Back in May 1989, one of those mornings at Portland Harbor stopped being peaceful. A fisherman spotted something near the pier. At first, he thought it was a tarp. Then, it rolled. The color of skin in cold water is something you never forget. The body was a teenage girl. Jessica Briggs. Sixteen.
By noon, police cars lined the wharf. People gathered behind yellow tape. Someone whispered a name. Anthony Sanborn Jr., another teenager. He and Jessica had dated once.
Detectives said the case was airtight. Witnesses claimed they saw the two near the docks that night. One said she saw him running. Another swore she heard a scream. The jury listened, nodded, and after three years of legal motion, a verdict came down: guilty. Anthony was nineteen when the sentence fell: seventy years.
Years That Didn't Move
Prison time stretches differently. Days crawl, seasons blur, memory bends. Anthony kept saying, "I didn't do it." Most tuned him out. He wrote letters anyway. Some never left the cellblock. Some did.
Sanborn filed a post-conviction review, and his legal team began looking for missing discovery that was never turned over. The biggest surprise came from the witnesses. They had grown older, guiltier, softer. One recanted. Said she'd been scared, that detectives filled in what she couldn't remember. Another admitted parts of his story were made up. It sounded like fiction, but it wasn't.
The case, once closed tight, began to leak.
The Lawyer from Portland
Timothy was working as co-counsel with Amy Fairfield. When he joined the team, he didn't promise miracles. He just said, "Let me read everything." He ran a small criminal-defense practice downtown. People in court circles knew him as calm, methodical, and stubborn in the right way.
He started from the bottom: transcripts, handwritten police notes, every page the state had touched.

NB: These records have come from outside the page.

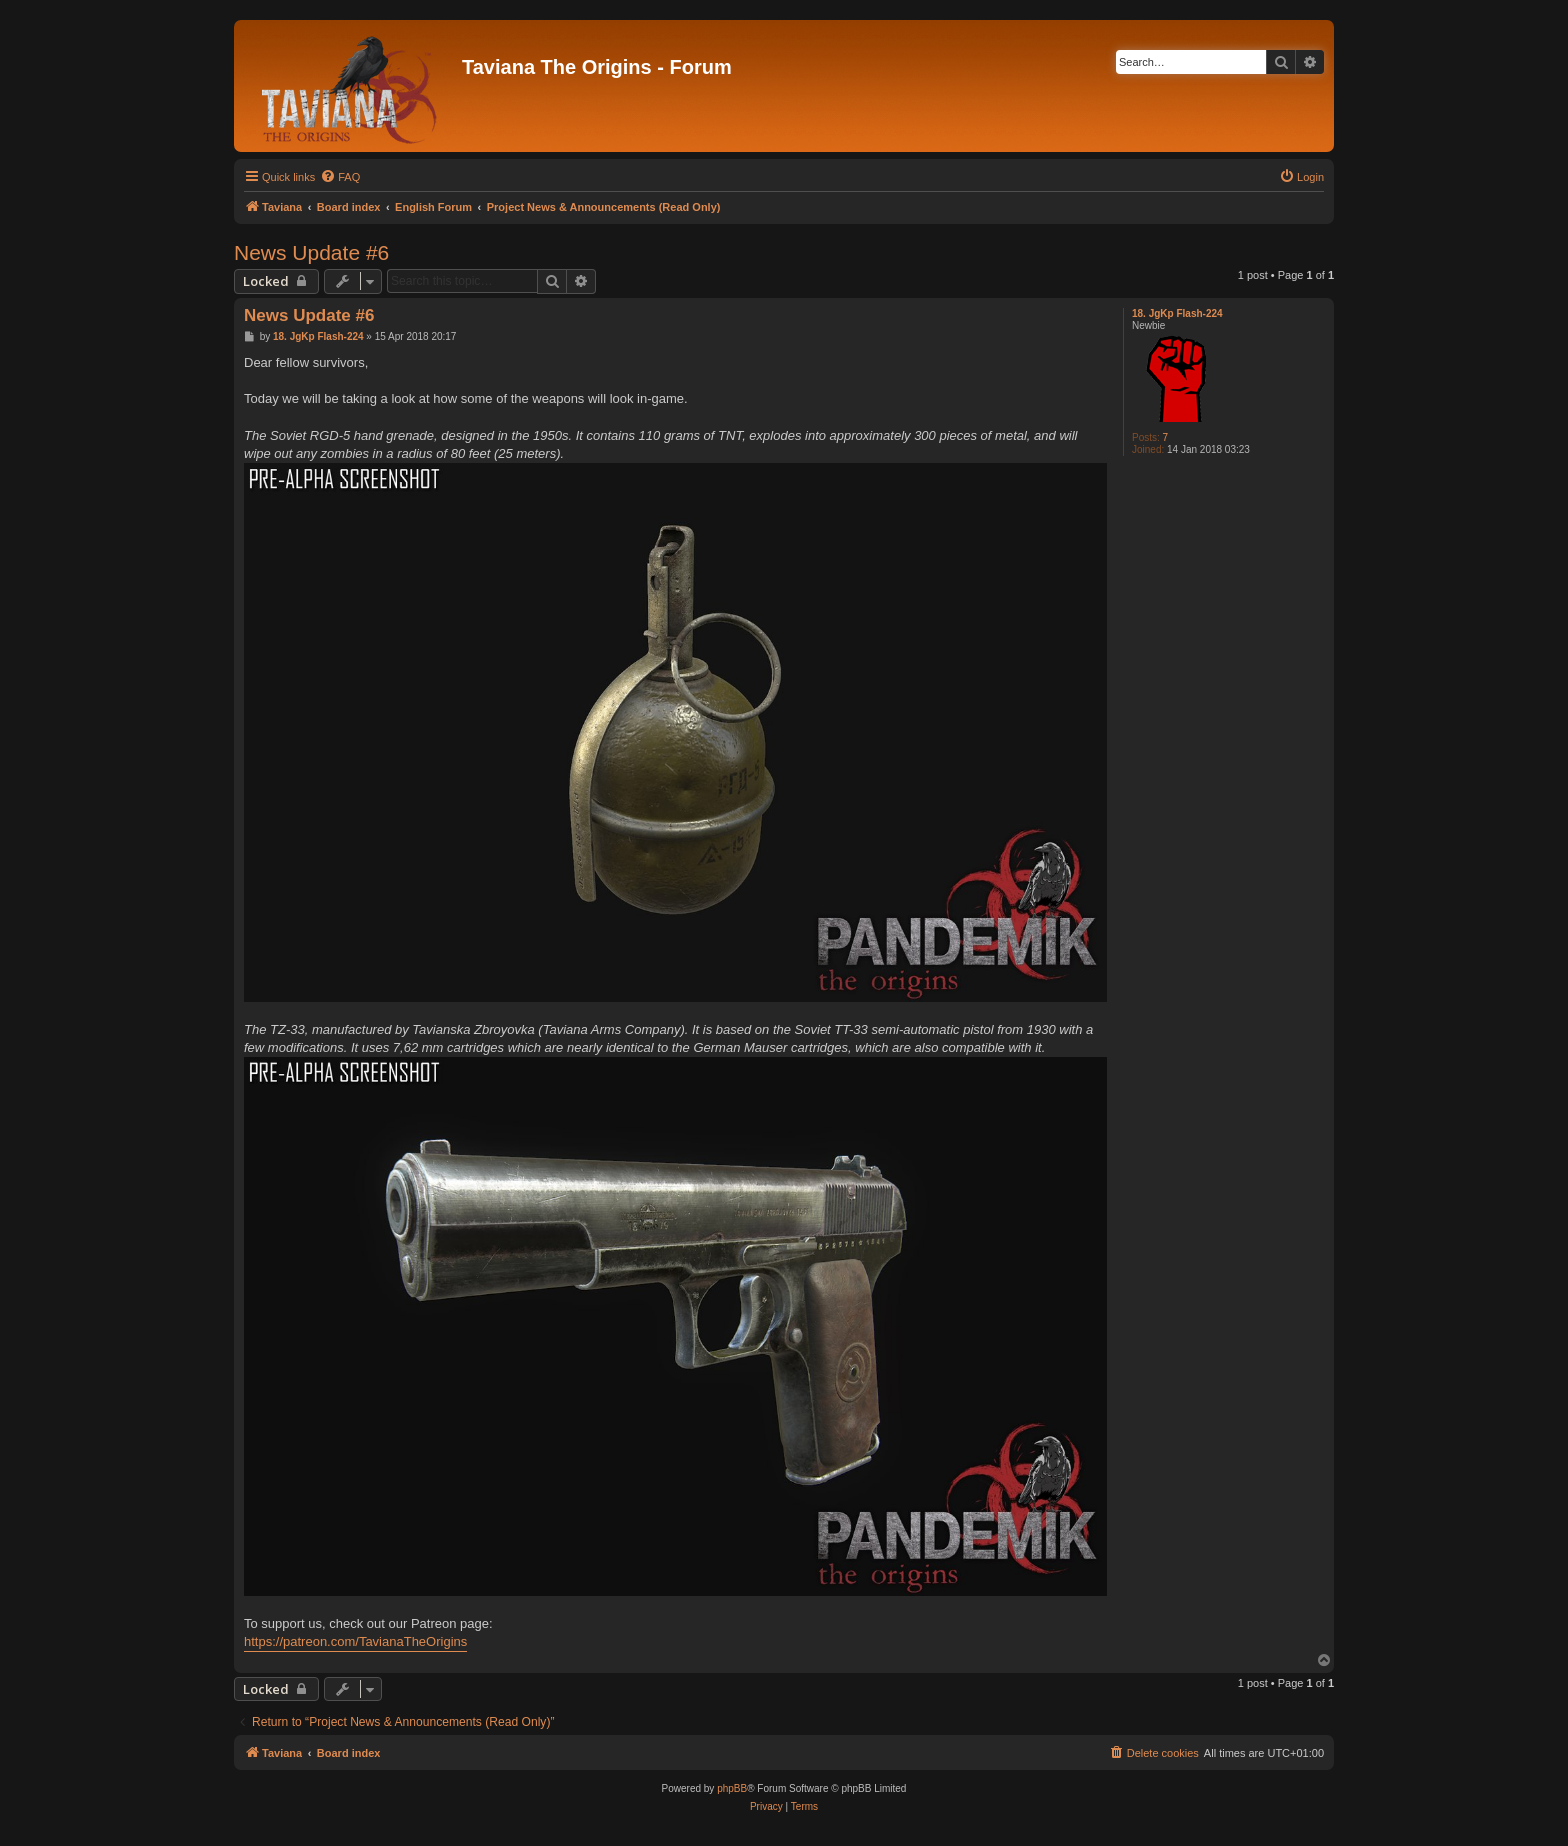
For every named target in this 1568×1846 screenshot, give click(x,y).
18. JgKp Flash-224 (1177, 313)
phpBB (732, 1788)
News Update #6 (311, 252)
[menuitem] (340, 177)
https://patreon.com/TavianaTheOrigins (355, 1641)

There were 5,000 pages of evidence found in the old detective's attic.
When hearings reopened, Zerillo asked the questions that hung in the air for twenty-seven years. Why were these notes never shown to the defense? Why did the same witness give two completely different versions? His tone never rose. He let silence work harder than words.
In court, one woman broke down mid-sentence. Another man stared at his shoes, then said he'd been drinking when police first talked to him. Every confession that unraveled made the courtroom quieter. Even the judge stopped taking notes for a moment.
The Long Road to the Door
It took months. Testimony, cross-examination, experts arguing over memory and science. Portland followed every headline. Outside the courthouse, protesters fiercely held positions on both sides. Inside, it wasn't slogans, just slow truth-telling.
In late 2017, the case shifted. Prosecutors called for a closed meeting. They had 5 weeks of testimony when the state cut a deal. The seventy-year sentence was vacated, replaced with time served. Anthony had spent twenty-seven years in prison. The conviction would remain, but he could walk out that day.
He didn't move when the judge read the order. His hands trembled, but he kept them folded. Someone in the back whispered, "He's free," as if saying it too loud might break the spell. When the guards finally led him out, the hallway was filled with cameras. Flash after flash. He blinked against the light like a man stepping out of a cave.
Outside, autumn leaves were falling. Zerillo walked beside him through the crowd. Later that night, when asked what the victory felt like, Zerillo said, "It's not victory. It's repair work."
What Stayed Broken
The release didn't fix everything. It couldn't. The record still lists convicted for murder. The state still believes it got the right man, only punished him too harshly. But the cracks are there, impossible to ignore.
The case forced Maine to look at how it treats young defendants. Sixteen then, fifty now. The law had changed around him. So, had people's patience for certainty. It also made defense lawyers everywhere dig a little deeper into dusty boxes. Nobody wants to find another Sanborn file twenty years from now.
For Zerillo, it was more than a case. It became proof that persistence still matters. He tells younger lawyers to trust their curiosity. "Read the notes nobody reads," he says. "That's where the truth hides."
Back to the Water
Anthony lives quietly. People pass him without knowing. Sometimes an old fisherman nods hello, unaware of who he's nodding to. Anthony just smiles.
And Zerillo? Still in Portland. Still reading late into the night. Still convinced that justice, like the tide, always leaves something behind when it pulls away.
He once said in an interview that the hardest part of the job is not losing faith. "You work years for a moment," he said. "Then the moment comes, and it's gone. All you can do is hope it meant something."
It did. For one man. For one town that learned the cost of getting it wrong. And for a lawyer who keeps walking toward the water, one case after another, waiting for the tide to bring something new to the surface.